【2月21日 AFP】反政権デモと警官隊との衝突が激化し、3日間で約100人が死亡したウクライナ。首都キエフ(Kiev)で親欧州連合(EU)派が3か月にわたって続けてきたデモはなぜ、この数日で流血の事態へと陥ったのだろうか。経緯をまとめた。

■今回の衝突の発端

 デモ隊と警官隊との激しい衝突が始まったのは18日朝、憲法修正案が協議される予定の議会議事堂に向けてデモ隊が行進しているときだった。デモ隊は石や火炎瓶を警官隊に投げつけ、警察側がゴム弾やスタングレネード(閃光手投げ弾)で応酬する中、与党・地域党(Party of Regions)の党本部に突入した。

 警官隊は同日夜、デモ隊がバリケードを築いて占拠している独立広場(Independence Square)に突入し、一部を占拠。翌19日は主ににらみ合いの状態が続き、夜には「停戦」が宣言されたが、20日朝になると警官隊は敗走を強いられた。

 警察側は、スナイパーから狙撃を受けたためデモ隊に対して実弾を使用したと主張している。

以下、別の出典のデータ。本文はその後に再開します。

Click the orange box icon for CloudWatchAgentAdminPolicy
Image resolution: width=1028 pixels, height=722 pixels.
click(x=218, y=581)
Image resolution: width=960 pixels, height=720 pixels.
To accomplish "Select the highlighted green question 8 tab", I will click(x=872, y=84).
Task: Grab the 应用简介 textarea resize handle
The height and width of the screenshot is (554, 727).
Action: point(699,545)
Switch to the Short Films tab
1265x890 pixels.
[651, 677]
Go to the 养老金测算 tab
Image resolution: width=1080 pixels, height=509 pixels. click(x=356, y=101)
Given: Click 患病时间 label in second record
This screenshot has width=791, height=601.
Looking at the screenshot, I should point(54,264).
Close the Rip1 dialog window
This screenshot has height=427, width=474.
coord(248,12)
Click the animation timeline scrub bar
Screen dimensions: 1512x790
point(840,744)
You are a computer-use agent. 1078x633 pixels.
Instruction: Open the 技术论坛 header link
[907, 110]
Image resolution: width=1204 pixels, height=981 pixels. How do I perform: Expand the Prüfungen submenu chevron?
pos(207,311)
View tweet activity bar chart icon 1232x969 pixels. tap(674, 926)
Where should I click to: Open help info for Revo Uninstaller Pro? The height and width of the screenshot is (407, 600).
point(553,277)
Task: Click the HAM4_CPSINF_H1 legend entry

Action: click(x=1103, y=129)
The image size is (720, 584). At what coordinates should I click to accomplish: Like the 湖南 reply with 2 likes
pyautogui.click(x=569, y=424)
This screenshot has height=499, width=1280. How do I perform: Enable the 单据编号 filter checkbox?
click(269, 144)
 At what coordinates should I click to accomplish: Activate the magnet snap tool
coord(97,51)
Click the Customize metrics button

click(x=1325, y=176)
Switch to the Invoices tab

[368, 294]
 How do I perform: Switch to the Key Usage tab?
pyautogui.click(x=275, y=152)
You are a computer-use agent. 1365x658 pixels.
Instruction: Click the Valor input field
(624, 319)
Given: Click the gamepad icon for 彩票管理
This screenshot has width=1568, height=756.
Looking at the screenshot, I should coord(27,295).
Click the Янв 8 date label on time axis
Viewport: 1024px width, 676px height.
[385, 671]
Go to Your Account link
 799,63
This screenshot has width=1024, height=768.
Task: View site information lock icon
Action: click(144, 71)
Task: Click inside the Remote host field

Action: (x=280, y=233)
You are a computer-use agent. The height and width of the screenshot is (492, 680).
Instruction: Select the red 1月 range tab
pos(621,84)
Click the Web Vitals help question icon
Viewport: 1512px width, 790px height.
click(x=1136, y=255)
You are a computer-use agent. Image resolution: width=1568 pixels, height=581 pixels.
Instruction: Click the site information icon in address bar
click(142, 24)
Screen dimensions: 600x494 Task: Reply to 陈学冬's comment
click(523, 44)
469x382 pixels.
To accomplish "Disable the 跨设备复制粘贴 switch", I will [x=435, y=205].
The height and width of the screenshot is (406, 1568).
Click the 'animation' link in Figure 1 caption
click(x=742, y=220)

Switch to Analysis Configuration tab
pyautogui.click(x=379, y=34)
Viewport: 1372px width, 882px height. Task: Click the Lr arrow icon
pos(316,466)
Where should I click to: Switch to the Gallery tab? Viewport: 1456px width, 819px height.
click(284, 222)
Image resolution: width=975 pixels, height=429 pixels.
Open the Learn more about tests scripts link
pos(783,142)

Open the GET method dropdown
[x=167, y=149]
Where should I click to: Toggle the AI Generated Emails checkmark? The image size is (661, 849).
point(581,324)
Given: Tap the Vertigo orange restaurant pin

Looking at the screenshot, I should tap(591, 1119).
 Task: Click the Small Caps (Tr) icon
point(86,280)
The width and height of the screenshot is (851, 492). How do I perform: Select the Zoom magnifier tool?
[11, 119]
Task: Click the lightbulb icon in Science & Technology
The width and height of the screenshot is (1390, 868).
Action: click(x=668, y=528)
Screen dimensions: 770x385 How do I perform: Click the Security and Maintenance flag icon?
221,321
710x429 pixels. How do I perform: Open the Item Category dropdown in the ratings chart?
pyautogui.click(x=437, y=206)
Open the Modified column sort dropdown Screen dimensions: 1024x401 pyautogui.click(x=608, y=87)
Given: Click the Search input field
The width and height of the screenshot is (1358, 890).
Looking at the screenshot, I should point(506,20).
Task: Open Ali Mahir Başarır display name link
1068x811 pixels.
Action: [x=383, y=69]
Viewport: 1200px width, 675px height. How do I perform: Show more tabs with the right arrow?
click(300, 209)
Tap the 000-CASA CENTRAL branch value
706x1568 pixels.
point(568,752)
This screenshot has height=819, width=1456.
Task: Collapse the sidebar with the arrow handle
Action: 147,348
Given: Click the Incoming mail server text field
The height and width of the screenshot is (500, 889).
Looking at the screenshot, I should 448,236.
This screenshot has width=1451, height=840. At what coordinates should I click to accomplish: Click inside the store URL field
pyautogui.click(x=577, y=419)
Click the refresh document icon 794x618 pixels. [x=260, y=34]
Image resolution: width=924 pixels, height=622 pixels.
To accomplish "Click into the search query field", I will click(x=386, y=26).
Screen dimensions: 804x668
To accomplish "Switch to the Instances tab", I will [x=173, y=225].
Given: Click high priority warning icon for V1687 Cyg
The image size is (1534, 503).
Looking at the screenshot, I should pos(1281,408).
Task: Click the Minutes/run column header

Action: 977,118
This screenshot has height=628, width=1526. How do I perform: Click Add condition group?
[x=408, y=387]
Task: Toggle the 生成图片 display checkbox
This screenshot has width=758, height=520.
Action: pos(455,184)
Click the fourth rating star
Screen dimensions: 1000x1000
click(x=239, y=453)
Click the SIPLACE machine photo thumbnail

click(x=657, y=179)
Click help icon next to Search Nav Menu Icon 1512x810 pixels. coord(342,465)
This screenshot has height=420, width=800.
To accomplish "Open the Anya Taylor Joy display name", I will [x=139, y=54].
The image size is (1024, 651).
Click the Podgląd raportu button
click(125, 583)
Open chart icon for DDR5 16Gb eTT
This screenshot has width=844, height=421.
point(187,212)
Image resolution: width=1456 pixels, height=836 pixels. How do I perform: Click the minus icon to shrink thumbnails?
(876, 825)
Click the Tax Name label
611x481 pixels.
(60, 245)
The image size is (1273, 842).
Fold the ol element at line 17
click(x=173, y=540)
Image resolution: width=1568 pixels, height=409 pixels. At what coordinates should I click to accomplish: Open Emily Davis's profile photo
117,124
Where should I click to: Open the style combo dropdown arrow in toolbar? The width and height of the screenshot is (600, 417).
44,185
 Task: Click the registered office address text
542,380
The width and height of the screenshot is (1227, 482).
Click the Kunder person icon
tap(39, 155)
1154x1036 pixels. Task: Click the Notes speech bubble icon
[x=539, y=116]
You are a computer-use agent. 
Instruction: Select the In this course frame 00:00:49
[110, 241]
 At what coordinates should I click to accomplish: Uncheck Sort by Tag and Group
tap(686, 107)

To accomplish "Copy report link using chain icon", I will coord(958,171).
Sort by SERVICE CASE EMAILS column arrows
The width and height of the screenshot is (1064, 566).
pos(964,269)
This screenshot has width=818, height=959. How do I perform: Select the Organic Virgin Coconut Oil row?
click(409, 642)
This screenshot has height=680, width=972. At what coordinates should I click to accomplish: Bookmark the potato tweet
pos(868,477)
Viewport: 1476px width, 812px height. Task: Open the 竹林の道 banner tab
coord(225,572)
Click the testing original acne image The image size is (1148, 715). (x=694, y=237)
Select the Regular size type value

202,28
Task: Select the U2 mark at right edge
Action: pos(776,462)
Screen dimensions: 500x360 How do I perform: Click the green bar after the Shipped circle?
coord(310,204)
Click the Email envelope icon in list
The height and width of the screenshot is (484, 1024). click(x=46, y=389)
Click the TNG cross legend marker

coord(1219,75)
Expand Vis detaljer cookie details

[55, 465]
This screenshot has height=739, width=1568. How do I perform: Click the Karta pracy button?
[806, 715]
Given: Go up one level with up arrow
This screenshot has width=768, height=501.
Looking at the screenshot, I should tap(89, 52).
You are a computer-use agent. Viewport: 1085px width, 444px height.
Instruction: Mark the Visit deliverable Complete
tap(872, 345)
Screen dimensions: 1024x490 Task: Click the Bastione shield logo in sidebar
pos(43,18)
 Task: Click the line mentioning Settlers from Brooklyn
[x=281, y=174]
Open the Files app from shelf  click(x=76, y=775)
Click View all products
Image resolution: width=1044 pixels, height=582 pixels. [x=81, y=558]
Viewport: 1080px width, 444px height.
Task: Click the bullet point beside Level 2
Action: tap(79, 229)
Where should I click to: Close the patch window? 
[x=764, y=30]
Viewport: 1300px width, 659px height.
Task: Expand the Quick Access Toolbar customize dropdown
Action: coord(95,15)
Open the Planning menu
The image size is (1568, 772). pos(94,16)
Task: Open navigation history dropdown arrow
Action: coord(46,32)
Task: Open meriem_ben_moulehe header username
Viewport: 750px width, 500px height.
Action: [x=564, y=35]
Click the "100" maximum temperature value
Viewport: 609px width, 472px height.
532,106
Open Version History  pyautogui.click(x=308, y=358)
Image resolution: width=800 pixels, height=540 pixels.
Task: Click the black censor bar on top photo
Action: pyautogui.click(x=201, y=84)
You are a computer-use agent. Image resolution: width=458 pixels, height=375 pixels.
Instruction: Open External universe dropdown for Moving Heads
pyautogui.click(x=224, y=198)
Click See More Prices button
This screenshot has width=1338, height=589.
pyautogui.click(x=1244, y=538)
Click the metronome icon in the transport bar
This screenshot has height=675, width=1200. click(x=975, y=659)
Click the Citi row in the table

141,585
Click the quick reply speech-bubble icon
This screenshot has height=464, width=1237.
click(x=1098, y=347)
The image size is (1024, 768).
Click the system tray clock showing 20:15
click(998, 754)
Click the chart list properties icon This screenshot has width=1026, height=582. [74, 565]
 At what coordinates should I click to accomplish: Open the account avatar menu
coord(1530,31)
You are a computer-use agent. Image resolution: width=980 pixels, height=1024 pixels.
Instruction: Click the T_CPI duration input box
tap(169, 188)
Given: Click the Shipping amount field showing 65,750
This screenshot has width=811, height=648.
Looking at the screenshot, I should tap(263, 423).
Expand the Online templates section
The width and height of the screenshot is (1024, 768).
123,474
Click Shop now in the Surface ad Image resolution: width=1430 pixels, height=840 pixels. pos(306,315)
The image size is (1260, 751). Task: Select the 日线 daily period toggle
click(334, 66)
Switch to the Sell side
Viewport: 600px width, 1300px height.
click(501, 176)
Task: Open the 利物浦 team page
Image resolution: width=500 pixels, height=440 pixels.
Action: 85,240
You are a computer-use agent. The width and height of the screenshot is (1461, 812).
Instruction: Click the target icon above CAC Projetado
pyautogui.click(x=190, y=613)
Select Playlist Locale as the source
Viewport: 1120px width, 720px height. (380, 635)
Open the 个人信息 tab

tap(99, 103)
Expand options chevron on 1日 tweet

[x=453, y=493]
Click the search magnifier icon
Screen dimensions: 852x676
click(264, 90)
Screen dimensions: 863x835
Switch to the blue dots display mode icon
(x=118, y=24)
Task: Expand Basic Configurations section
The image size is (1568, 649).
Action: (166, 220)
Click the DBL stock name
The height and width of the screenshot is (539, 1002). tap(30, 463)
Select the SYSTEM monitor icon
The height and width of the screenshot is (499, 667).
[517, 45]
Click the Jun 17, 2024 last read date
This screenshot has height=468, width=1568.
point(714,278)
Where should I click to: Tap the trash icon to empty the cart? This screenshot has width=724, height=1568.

野党側の医療筋によると、20日の衝突では60人以上が死亡した。

■危機の原因は

 キエフでは昨年11月末、ロシアとの経済協力強化を進めるビクトル・ヤヌコビッチ(Viktor Yanukovych)大統領がEUとの連合協定締結協議を停止したことをきっかけに、大規模デモが相次いだ。

 警官隊の暴力的な取り締まりで数十人が負傷した結果、デモは激しさを増し、12月には数十万人が街頭に繰り出し得てヤヌコビッチ大統領の辞任を求めた。

 その後、野党指導者らと大統領との協議が突破口を見いだせないまま続く中、極右組織「右セクター(Pravy Sektor)」や「Spilna Sprava」などの過激派グループがデモ隊内部で台頭し、複数の政府庁舎を占拠した。